(Fragmento para leer):
▼

Hay en Bogotá un número cada vez mayor de seres anónimos, desamparados, famélicos, que no conocen a nadie, que deambulan por las calles, ansiosos, con la mirada perdida, la piel tostada por el sol, que permanecen en los semáforos esperando una monedita con el chantaje moral de la caridad. En sus gestos repetitivos y perturbados, reconocemos a los eternos desposeídos, caras ignoradas que de tanto repetirse ya no nos dicen nada, individuos que fueron marginados del engranaje económico y social.
Cuando nos topamos con ellos podemos
reaccionar de dos maneras: unas veces, la mayoría de ellas, con culpa, una
culpa compasiva, que se manifiesta en el cuerpo y que fue inculcada a través de
los siglos por la tradición judeo-cristiana; otras veces nuestra reacción es
sencillamente el repudio, cuando el pudor supera la culpa, y entonces intuimos
en ellos algo desagradable, que nos repugna y nos causa un terror familiar al
mismo tiempo. Pues distinguimos en ellos horrores que no nos son ajenos, de
alguna manera ellos representan la caída que cualquiera de nosotros podría
llegar a sufrir. Aprendimos que la vida de un hombre se reduce a la lucha
diaria por no caer en la ruina.

▲

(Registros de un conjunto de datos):
▼

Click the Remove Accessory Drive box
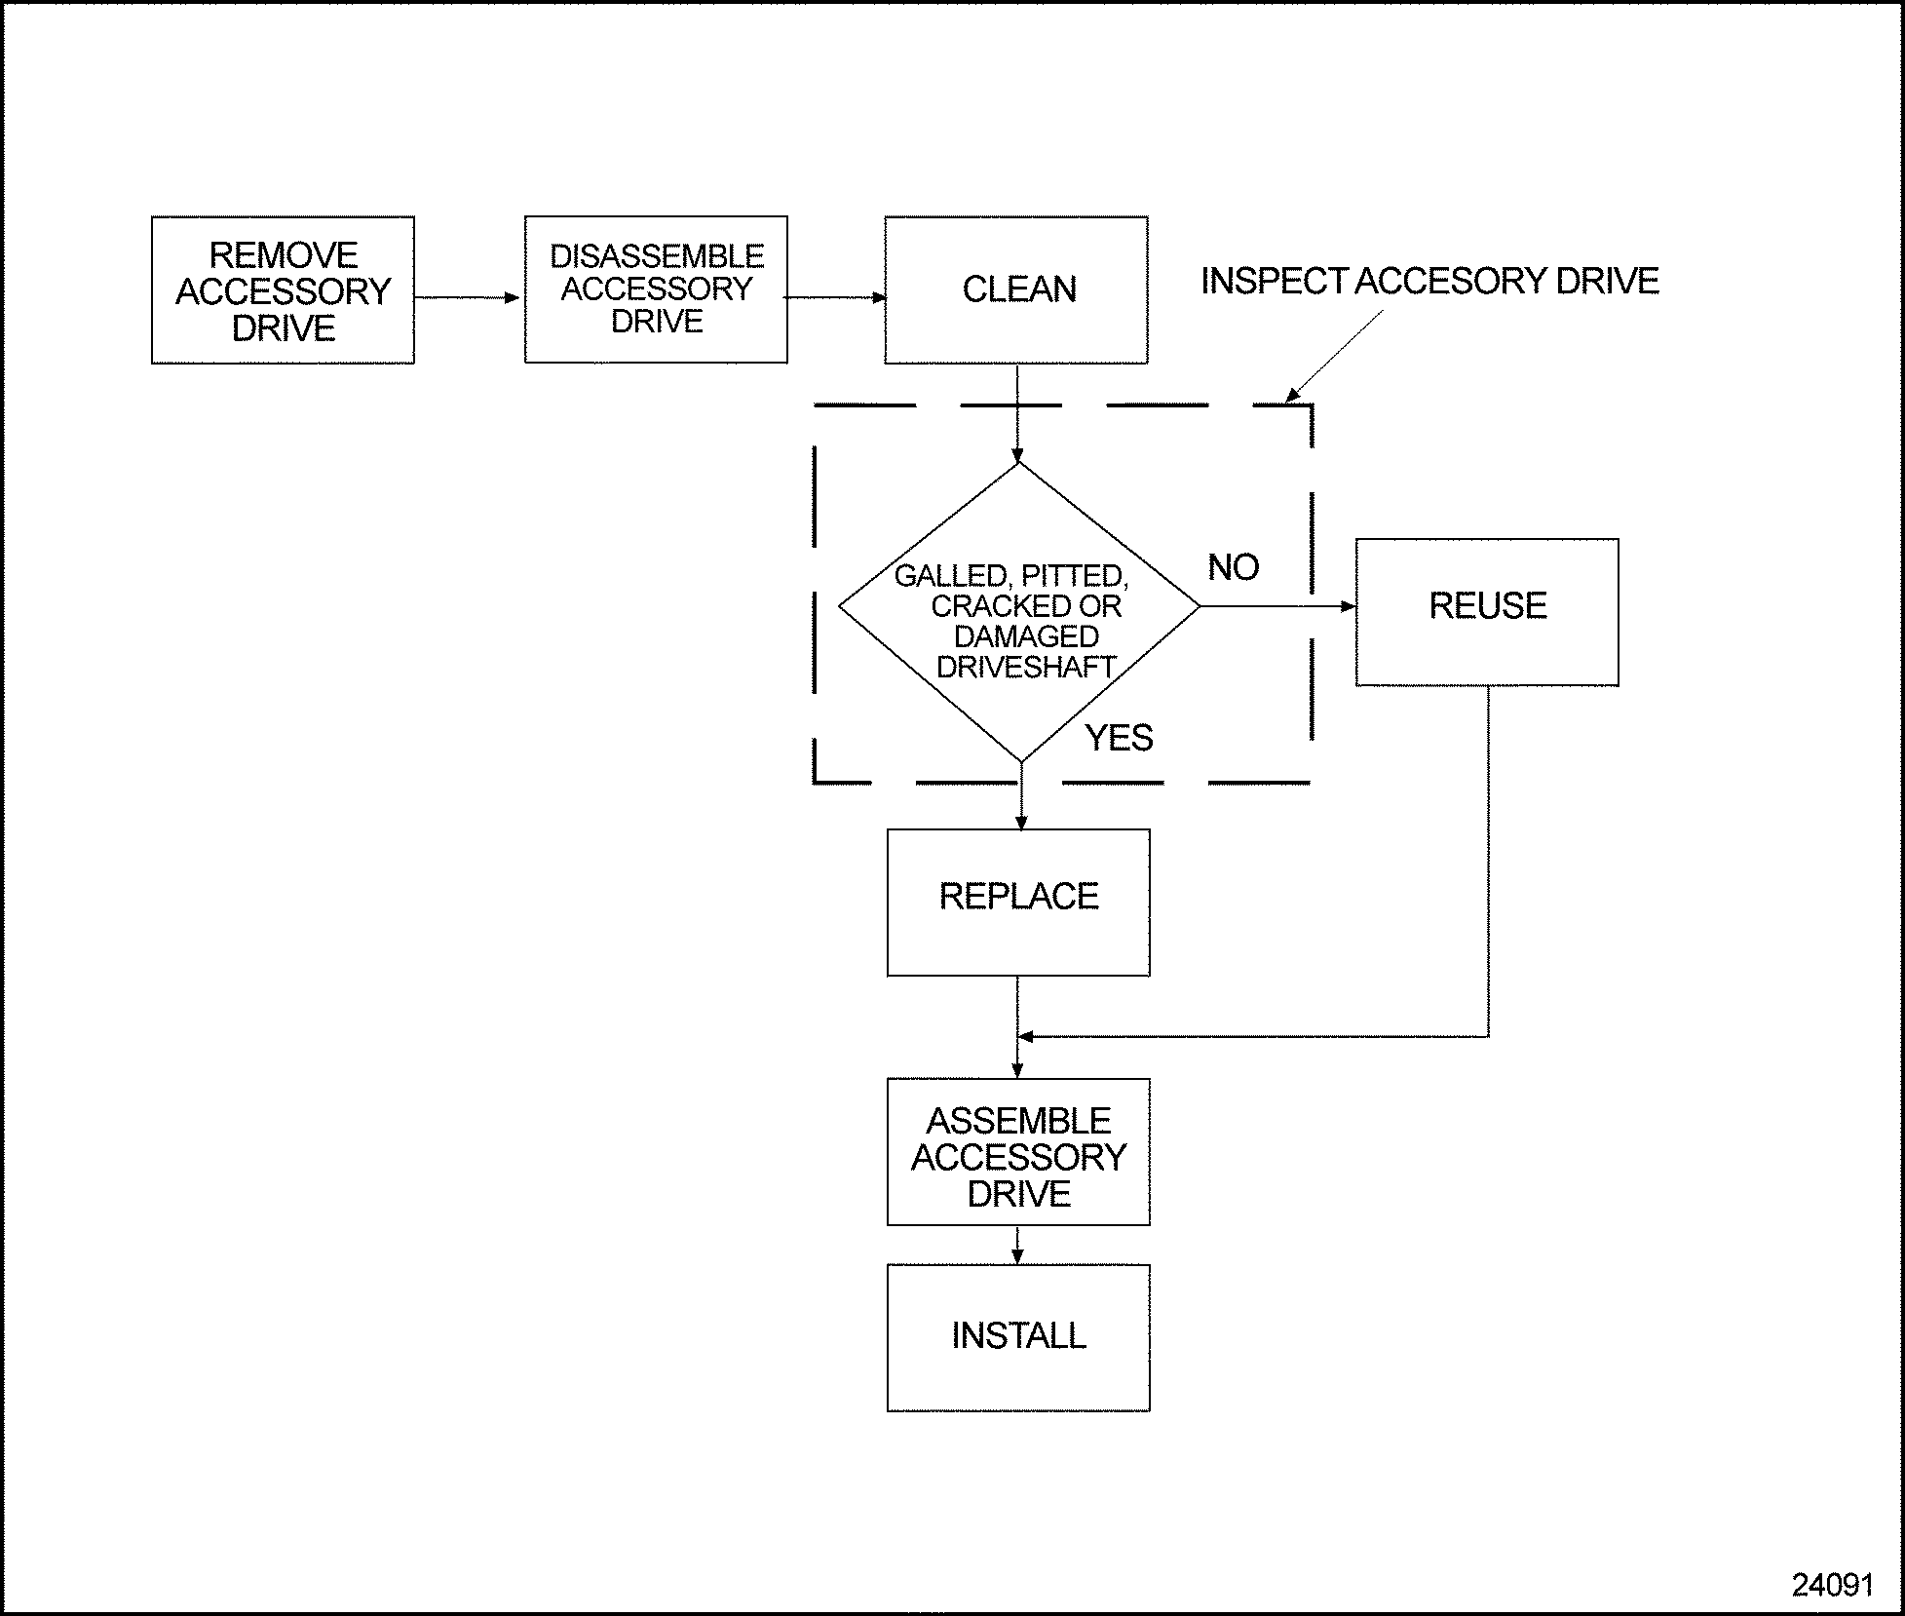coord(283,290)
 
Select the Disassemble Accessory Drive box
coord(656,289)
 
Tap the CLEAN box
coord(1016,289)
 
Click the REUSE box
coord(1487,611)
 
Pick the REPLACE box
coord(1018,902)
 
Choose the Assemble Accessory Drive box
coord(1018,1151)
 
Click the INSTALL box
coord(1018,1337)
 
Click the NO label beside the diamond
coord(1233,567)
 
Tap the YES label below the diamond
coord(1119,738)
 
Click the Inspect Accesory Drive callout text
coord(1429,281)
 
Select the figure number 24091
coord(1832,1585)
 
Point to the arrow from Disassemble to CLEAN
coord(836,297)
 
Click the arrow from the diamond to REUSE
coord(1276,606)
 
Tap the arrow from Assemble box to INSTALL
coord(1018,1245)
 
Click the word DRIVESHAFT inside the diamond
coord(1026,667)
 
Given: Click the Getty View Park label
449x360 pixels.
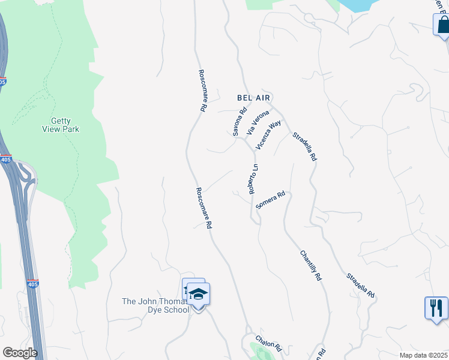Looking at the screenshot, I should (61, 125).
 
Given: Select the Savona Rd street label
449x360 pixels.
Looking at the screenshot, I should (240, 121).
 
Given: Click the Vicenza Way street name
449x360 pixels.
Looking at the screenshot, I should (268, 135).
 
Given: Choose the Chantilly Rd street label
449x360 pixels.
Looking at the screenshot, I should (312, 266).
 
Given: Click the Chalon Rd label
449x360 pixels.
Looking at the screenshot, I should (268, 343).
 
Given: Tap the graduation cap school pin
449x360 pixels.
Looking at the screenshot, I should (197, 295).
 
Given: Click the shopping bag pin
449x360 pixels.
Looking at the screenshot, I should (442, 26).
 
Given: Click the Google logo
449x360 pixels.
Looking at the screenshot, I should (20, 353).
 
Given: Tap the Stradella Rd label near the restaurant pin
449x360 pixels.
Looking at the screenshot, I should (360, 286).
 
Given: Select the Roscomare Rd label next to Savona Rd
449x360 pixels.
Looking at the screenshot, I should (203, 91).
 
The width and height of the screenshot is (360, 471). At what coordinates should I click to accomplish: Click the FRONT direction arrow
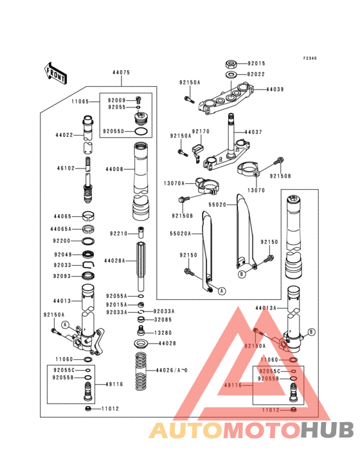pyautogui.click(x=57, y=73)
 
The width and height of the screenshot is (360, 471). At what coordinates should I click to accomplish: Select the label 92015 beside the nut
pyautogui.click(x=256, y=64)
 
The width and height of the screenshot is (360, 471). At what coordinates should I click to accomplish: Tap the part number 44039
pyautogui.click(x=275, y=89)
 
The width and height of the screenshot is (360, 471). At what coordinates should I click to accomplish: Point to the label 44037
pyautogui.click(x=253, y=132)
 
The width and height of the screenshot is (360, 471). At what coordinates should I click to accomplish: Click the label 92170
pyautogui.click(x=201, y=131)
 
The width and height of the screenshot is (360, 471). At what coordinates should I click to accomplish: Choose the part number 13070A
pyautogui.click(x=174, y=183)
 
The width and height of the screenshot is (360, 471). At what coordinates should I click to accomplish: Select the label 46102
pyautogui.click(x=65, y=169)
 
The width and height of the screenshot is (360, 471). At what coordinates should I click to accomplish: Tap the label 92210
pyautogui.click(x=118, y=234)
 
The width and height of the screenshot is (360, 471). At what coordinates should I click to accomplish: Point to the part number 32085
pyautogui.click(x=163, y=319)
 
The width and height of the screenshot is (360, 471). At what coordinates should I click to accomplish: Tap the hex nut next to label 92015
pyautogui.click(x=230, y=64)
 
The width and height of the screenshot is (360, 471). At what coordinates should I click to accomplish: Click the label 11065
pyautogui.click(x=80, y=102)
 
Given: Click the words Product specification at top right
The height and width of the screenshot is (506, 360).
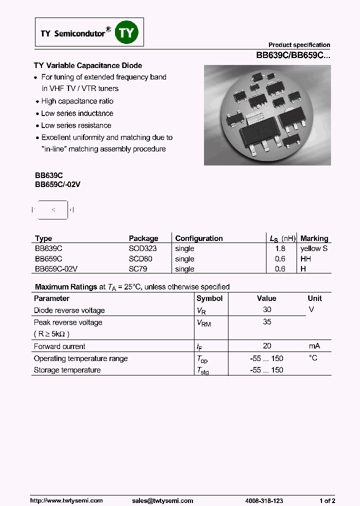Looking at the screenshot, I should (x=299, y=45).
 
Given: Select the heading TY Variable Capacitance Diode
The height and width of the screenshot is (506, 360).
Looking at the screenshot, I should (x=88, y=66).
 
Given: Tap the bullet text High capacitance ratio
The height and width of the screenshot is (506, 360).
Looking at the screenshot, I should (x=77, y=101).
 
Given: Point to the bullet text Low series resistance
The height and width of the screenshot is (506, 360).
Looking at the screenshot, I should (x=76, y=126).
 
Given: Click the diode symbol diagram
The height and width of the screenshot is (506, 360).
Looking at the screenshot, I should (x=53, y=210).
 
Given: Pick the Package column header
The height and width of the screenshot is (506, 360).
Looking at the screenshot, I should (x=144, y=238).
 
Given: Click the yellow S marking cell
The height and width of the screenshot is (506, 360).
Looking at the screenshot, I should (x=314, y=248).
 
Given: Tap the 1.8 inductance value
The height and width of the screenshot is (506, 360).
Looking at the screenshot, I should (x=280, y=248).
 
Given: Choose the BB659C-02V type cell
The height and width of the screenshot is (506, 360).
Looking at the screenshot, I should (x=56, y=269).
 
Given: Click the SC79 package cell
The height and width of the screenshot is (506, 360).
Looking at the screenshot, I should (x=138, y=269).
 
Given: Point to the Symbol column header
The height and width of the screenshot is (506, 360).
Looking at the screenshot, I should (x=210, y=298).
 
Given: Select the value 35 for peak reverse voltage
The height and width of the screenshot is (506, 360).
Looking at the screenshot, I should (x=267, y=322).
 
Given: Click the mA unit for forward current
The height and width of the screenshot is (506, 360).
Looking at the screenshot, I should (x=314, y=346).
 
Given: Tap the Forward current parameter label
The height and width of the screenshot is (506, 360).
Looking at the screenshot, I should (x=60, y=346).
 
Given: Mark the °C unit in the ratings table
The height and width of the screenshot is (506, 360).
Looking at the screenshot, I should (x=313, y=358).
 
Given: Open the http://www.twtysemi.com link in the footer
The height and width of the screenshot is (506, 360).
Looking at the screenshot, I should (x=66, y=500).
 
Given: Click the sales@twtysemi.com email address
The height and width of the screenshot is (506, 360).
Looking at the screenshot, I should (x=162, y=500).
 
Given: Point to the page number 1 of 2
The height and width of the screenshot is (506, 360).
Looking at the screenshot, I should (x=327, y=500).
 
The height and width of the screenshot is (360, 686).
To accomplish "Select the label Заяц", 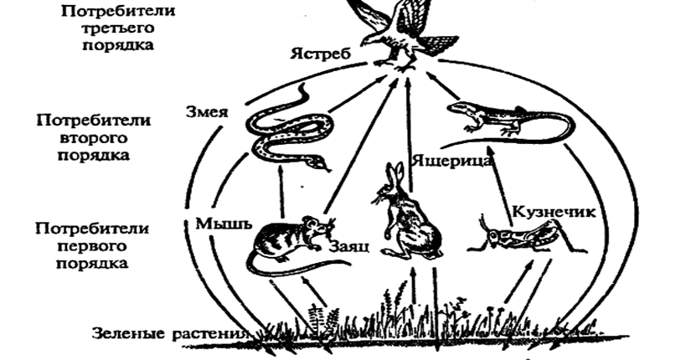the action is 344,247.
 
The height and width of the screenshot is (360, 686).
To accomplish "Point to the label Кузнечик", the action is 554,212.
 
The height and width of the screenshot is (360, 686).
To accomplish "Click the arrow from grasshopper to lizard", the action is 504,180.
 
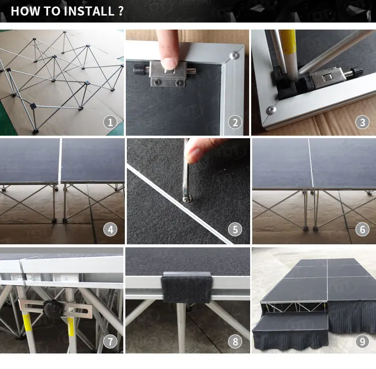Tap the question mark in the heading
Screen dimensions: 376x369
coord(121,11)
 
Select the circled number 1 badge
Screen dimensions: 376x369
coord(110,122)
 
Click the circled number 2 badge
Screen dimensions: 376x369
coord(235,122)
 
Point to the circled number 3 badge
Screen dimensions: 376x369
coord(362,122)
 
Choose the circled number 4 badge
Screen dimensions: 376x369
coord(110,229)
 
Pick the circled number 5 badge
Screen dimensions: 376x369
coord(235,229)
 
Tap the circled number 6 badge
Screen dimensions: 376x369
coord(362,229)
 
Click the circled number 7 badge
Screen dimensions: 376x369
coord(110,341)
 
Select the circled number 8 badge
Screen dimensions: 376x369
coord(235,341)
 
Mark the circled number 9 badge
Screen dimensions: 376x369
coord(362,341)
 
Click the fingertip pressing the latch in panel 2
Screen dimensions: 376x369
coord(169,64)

▲

(Instrucciones de trabajo):
1 - Edita el fragmento copiando el pasaje que comienza en "Cuando nos topamos" y termina en "en la ruina.", y sustituye en él "culpa" por "vergüenza".
2 - ¿A qué se reduce la vida de un hombre, según lo que aprendimos de acuerdo con el fragmento?
3 - Indica si cada afirmación concuerda con el fragmento, respondiendo sí o no y citando las palabras que lo deciden:
(a) La culpa compasiva fue inculcada por la tradición judeo-cristiana.
(b) En Bogotá hay un número cada vez menor de seres anónimos.
(c) El repudio surge cuando la culpa supera el pudor.
El listado no hace falta para resolver nada de esto.

(Respuestas en orden):
1 -
Cuando nos topamos con ellos podemos
reaccionar de dos maneras: unas veces, la mayoría de ellas, con vergüenza, una
vergüenza compasiva, que se manifiesta en el cuerpo y que fue inculcada a través de
los siglos por la tradición judeo-cristiana; otras veces nuestra reacción es
sencillamente el repudio, cuando el pudor supera la vergüenza, y entonces intuimos
en ellos algo desagradable, que nos repugna y nos causa un terror familiar al
mismo tiempo. Pues distinguimos en ellos horrores que no nos son ajenos, de
alguna manera ellos representan la caída que cualquiera de nosotros podría
llegar a sufrir. Aprendimos que la vida de un hombre se reduce a la lucha
diaria por no caer en la ruina.

2 - A la lucha diaria por no caer en la ruina.

3 -
(a) Sí: "fue inculcada a través de los siglos por la tradición judeo-cristiana".
(b) No: "Hay en Bogotá un número cada vez mayor de seres anónimos".
(c) No: "cuando el pudor supera la culpa".